Data extract:

►

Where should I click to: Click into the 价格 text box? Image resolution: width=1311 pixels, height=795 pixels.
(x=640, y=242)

◄
►

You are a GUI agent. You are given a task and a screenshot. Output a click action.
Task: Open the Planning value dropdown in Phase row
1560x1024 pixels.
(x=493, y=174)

◄

Please rewrite the records between the line holding "Where should I" and the line holding "(x=640, y=242)", inclusive, as a two-column CSV with the header instruction,coordinates and one row per record. Put the record's text in the first column and its answer in the second, with every field in double quotes and line breaks changed to spaces.

Task result:
instruction,coordinates
"Where should I click to: Click into the 价格 text box? Image resolution: width=1311 pixels, height=795 pixels.","(x=640, y=242)"